**Input material:**
----

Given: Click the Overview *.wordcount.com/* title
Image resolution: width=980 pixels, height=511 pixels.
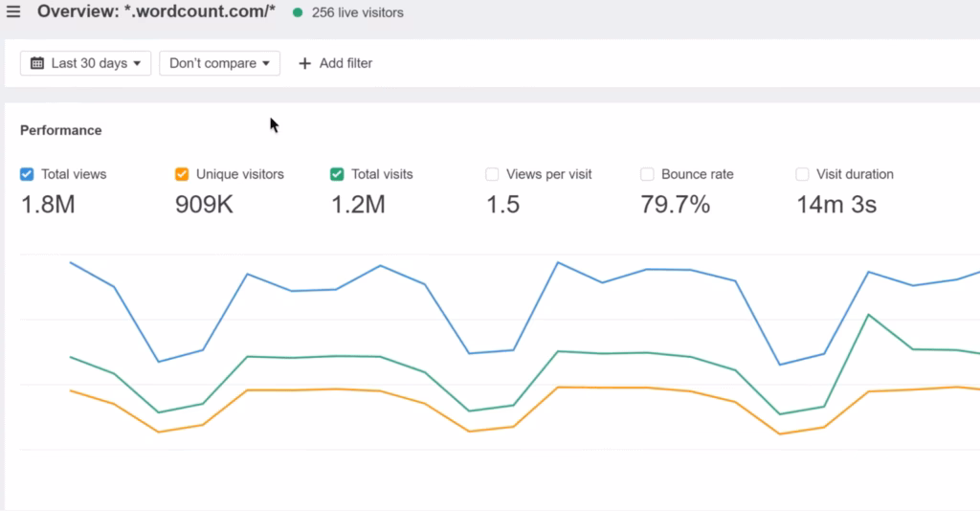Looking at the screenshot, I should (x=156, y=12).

----

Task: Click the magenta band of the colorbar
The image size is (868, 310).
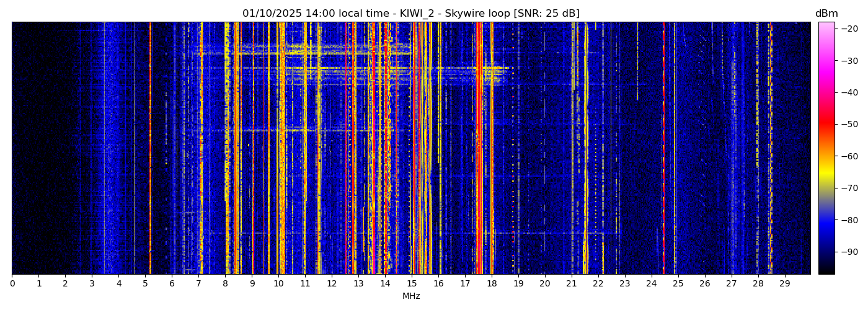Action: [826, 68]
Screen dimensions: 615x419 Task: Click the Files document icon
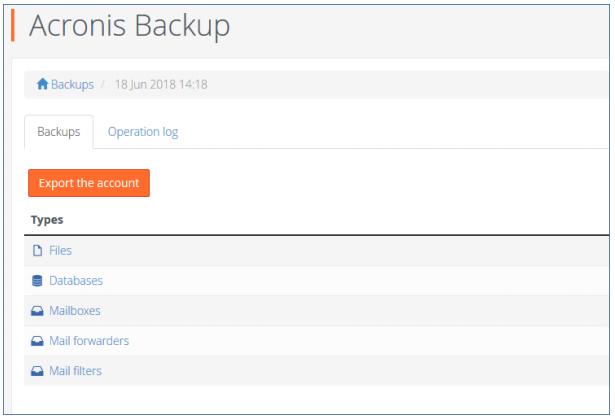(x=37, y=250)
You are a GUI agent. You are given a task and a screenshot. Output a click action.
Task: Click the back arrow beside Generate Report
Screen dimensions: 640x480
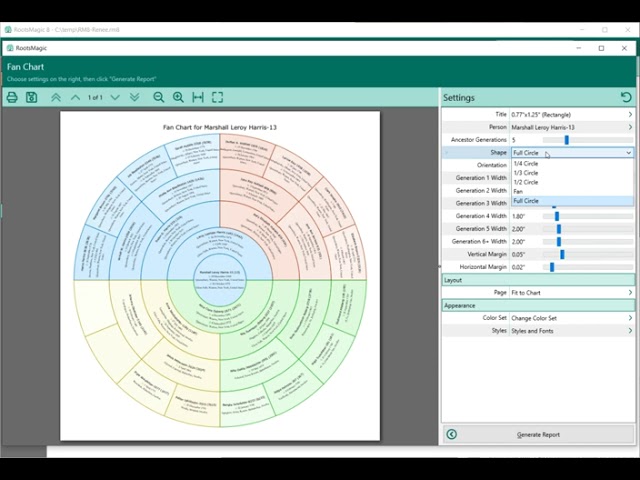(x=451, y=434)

----

**Instructions for the task:** With the pictures left out, write out exactly the lines above from the one containing "Task: Click the magenta band of the colorbar" through the one containing "You are a GUI".

**Task solution:**
Task: Click the magenta band of the colorbar
The image size is (868, 310).
Action: [826, 68]
Screen dimensions: 615x419 Task: Click the Files document icon
(x=37, y=250)
You are a GUI agent. You are given a task and a screenshot. Output a click action.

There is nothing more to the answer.